▶ **Problem details**
Scan the listing below and copy every line holding "About".
Stored data below:
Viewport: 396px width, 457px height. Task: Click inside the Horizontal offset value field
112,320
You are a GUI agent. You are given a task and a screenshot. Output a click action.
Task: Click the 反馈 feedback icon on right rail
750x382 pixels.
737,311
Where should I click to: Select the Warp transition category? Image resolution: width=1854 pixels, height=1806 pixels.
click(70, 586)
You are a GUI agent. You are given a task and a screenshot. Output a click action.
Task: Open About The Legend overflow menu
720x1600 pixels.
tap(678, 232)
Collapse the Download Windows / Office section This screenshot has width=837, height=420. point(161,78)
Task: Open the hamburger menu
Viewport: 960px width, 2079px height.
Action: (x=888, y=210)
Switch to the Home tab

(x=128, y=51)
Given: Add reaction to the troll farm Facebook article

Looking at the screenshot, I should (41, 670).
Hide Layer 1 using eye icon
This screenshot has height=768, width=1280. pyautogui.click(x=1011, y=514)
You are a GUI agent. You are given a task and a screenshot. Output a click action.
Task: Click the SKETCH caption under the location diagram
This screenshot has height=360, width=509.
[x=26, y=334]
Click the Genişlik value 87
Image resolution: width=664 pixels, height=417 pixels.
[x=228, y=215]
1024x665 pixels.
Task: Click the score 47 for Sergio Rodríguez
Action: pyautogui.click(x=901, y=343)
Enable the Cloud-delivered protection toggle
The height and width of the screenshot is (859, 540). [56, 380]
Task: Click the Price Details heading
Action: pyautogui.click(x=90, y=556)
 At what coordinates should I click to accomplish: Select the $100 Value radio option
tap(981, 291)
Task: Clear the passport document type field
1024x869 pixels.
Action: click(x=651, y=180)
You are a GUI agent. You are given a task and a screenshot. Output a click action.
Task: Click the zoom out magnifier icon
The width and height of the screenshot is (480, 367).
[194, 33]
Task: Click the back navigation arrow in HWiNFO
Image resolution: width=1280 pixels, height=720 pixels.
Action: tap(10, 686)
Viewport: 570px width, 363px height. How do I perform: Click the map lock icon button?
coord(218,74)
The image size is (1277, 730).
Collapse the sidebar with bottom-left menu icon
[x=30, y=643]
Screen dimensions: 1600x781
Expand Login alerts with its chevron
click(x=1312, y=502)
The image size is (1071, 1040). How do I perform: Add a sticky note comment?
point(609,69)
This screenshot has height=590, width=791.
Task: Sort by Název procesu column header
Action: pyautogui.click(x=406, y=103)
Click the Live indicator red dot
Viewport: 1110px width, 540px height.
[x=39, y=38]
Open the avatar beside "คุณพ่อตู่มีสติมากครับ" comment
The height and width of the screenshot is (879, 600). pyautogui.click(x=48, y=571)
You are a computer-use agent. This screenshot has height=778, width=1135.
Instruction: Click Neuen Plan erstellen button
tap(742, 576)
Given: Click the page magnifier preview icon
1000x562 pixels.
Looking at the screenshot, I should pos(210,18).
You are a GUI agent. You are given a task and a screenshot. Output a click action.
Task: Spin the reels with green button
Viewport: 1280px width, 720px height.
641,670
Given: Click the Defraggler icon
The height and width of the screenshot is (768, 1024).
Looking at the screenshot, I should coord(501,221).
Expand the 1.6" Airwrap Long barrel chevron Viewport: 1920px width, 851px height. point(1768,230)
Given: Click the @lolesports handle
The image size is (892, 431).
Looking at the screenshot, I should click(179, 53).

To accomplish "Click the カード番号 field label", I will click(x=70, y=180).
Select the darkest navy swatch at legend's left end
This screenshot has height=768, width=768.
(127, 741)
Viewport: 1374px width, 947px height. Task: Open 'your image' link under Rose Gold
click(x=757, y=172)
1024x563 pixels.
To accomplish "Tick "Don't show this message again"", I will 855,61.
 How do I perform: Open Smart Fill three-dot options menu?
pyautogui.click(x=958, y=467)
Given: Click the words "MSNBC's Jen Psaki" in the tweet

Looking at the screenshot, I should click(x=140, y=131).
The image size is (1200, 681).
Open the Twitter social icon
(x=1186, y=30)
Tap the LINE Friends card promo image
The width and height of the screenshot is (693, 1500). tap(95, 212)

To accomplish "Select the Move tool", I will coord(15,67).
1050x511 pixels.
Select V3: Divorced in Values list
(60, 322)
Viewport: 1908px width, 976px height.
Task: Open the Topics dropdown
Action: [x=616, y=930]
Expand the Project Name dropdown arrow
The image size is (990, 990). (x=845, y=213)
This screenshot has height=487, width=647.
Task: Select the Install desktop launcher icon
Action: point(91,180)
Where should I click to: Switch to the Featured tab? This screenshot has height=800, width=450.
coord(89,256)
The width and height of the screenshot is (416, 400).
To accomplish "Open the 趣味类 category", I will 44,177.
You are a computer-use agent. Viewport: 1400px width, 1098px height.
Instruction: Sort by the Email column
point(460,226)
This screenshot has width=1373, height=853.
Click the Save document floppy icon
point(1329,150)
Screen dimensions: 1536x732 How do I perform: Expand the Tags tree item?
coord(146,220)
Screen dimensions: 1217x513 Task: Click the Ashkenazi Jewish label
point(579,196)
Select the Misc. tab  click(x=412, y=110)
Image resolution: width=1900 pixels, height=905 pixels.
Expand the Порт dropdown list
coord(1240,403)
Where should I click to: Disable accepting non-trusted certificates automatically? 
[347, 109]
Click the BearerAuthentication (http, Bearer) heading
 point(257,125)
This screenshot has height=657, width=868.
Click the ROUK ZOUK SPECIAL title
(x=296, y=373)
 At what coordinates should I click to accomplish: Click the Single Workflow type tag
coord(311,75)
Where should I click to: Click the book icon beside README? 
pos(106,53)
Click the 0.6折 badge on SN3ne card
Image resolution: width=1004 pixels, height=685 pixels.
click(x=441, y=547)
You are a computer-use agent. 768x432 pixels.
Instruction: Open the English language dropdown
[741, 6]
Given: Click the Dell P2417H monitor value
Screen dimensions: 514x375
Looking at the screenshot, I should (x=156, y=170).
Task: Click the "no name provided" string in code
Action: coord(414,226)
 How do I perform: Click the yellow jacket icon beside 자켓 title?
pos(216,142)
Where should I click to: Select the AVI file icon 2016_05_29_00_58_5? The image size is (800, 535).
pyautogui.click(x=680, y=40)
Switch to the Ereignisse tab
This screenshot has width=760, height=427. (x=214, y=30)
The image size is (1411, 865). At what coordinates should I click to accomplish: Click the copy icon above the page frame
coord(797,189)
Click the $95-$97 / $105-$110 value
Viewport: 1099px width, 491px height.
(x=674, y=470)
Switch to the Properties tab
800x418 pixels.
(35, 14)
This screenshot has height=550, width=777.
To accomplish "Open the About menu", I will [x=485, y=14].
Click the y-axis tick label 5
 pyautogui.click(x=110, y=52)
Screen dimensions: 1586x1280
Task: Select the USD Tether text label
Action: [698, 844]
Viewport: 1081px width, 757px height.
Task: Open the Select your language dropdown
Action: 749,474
End of Stored data.
▶ **Completed task**
Task: Open About The Legend overflow menu
To accomplish "Open the About menu", I will [x=485, y=14].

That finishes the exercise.